22. The method claimed in claim 20, wherein the OLED device has a plurality of light emitting elements and each of the light emitting elements is driven separately and a separate digital correction signal is calculated and applied for each light emitting element.

23. The method claimed in claim 20, wherein the OLED device has a plurality of light emitting elements and at least one of the light emitting elements emits light of one color and at least one of the light emitting elements emits light of another different color and wherein the light emitting elements of one color are driven separately from the light emitting elements of the different color and a separate digital correction signal is calculated and applied for each color of light emitting element.

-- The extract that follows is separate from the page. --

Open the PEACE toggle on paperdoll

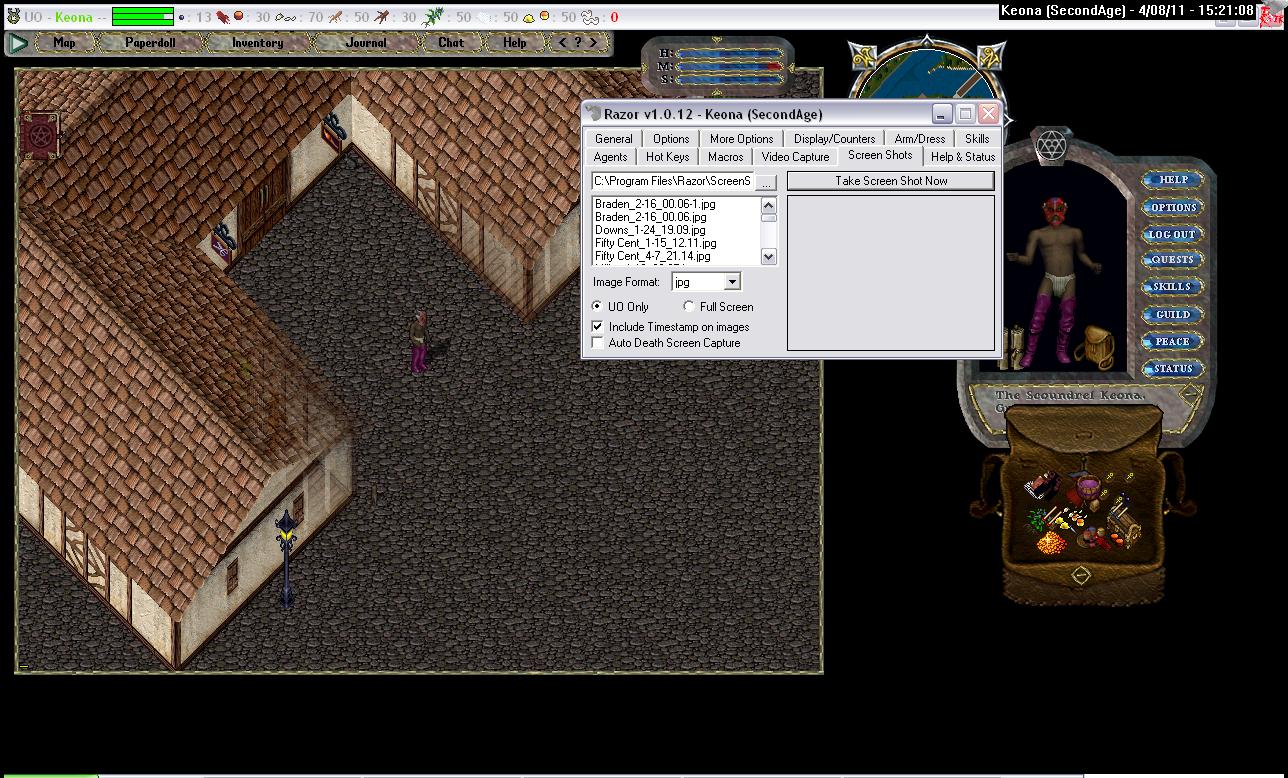tap(1172, 342)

24. The method claimed in claim 20, wherein the digital correction signal is applied with a lookup table.

25. The method claimed in claim 20, wherein the OLED device has a plurality of light emitting elements divided into at least two groups of light emitting elements, where the elements in each group are defined by their location on the display and a separate digital correction signal is calculated and applied for each group of light emitting elements.

26. The method claimed in claim 25, wherein the groups are rows or columns of light emitting elements.

27. The method claimed in claim 20, wherein a plurality of aging functions are determined at a plurality of light levels.

28. The method claimed in claim 27, wherein the digital correction signal for drive signals at light levels not corresponding to determined aging functions are interpolated -from digital correction signals calculated with determined aging functions.

29. The method claimed in claim 20, wherein step a) is performed before the OLED device is put into service.

30. The method claimed in claim 20, wherein the digital correction signal is restricted to be monotonically increasing.

31. The method claimed in claim 20, wherein a change in a calculated digital correction signal from a previously calculated digital correction signal is limited to a pre-determined maximum change.

32. The method claimed in claim 20, wherein the digital correction signal is applied to maintain a constant average luminance output for the OLED device over its lifetime.

33. The method claimed in claim 20, wherein the digital correction signal is calculated to maintain a decreasing level of luminance over the lifetime of the OLED device, but at a rate slower than that of an uncorrected OLED device.

34. The method claimed in claim 20, wherein the digital correction signal is calculated to maintain a constant white point for the OLED device over its lifetime.

35. The method claimed in claim 20, further comprising the step of providing an end-of-life signal when the calculated digital correction signal exceeds a predetermined level.

36. The method claimed in claim 20, wherein the digital correction signal is changed periodically, at power-up, at power-down, or in response to the digital accumulated aging value.